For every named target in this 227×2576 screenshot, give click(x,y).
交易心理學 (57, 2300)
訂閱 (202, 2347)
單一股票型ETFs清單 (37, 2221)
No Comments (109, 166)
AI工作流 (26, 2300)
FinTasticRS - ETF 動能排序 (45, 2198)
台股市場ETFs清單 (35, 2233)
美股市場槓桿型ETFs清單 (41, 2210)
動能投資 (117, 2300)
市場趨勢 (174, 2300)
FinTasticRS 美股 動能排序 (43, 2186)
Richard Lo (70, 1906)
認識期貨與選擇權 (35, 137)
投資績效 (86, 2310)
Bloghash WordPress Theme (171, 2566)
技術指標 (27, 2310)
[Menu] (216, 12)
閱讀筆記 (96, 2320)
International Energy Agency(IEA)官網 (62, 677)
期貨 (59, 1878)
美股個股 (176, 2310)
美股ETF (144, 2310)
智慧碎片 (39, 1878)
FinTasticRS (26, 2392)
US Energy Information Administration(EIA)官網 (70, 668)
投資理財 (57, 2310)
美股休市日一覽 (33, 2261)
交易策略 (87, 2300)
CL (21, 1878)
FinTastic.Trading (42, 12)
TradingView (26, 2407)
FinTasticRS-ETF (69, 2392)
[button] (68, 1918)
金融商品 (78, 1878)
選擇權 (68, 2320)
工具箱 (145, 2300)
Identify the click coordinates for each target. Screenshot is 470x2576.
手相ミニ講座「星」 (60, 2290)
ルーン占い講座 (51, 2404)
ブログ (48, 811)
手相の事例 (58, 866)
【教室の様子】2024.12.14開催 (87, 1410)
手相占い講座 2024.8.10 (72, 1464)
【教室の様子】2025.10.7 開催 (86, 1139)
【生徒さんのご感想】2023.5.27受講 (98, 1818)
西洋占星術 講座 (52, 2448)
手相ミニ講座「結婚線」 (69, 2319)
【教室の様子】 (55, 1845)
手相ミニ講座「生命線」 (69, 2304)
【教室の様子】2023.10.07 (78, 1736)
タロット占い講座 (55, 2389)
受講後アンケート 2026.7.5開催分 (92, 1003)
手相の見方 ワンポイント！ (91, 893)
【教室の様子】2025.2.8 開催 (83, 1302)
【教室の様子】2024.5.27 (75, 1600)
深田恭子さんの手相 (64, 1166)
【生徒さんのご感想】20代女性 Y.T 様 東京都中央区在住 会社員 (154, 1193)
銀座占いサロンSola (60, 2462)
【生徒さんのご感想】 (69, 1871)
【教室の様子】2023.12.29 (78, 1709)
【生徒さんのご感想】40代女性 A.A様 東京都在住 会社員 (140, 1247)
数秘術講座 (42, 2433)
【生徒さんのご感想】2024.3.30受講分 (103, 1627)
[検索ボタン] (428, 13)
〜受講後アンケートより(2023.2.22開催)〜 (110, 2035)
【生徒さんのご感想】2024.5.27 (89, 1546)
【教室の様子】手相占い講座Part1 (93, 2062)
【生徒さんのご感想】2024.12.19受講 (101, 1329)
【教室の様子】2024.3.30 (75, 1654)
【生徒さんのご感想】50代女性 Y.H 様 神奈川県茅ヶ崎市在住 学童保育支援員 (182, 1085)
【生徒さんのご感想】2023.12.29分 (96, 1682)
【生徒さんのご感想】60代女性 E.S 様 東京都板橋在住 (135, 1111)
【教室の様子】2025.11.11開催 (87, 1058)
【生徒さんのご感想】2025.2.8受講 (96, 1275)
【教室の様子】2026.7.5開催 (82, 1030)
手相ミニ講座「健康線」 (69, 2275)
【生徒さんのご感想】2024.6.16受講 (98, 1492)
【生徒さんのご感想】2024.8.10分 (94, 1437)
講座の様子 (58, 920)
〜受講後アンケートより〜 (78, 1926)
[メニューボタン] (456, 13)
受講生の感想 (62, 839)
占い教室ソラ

What is required —
Would you return each line of the material above, unchanged, from the first one through the line where "手相ミニ講座「生命線」 (69, 2304)" appears?

Task solution —
For every named target in this 227×2576 screenshot, give click(x,y).
交易心理學 (57, 2300)
訂閱 (202, 2347)
單一股票型ETFs清單 (37, 2221)
No Comments (109, 166)
AI工作流 (26, 2300)
FinTasticRS - ETF 動能排序 (45, 2198)
台股市場ETFs清單 (35, 2233)
美股市場槓桿型ETFs清單 (41, 2210)
動能投資 (117, 2300)
市場趨勢 (174, 2300)
FinTasticRS 美股 動能排序 (43, 2186)
Richard Lo (70, 1906)
認識期貨與選擇權 (35, 137)
投資績效 (86, 2310)
Bloghash WordPress Theme (171, 2566)
技術指標 (27, 2310)
[Menu] (216, 12)
閱讀筆記 (96, 2320)
International Energy Agency(IEA)官網 (62, 677)
期貨 (59, 1878)
美股個股 (176, 2310)
美股ETF (144, 2310)
智慧碎片 (39, 1878)
FinTasticRS (26, 2392)
US Energy Information Administration(EIA)官網 (70, 668)
投資理財 (57, 2310)
美股休市日一覽 (33, 2261)
交易策略 (87, 2300)
CL (21, 1878)
FinTastic.Trading (42, 12)
TradingView (26, 2407)
FinTasticRS-ETF (69, 2392)
[button] (68, 1918)
金融商品 (78, 1878)
選擇權 (68, 2320)
工具箱 (145, 2300)
Identify the click coordinates for each target. Screenshot is 470x2576.
手相ミニ講座「星」 (60, 2290)
ルーン占い講座 (51, 2404)
ブログ (48, 811)
手相の事例 (58, 866)
【教室の様子】2024.12.14開催 (87, 1410)
手相占い講座 2024.8.10 (72, 1464)
【教室の様子】2025.10.7 開催 (86, 1139)
【生徒さんのご感想】2023.5.27受講 (98, 1818)
西洋占星術 講座 (52, 2448)
手相ミニ講座「結婚線」 (69, 2319)
【教室の様子】 (55, 1845)
手相ミニ講座「生命線」 (69, 2304)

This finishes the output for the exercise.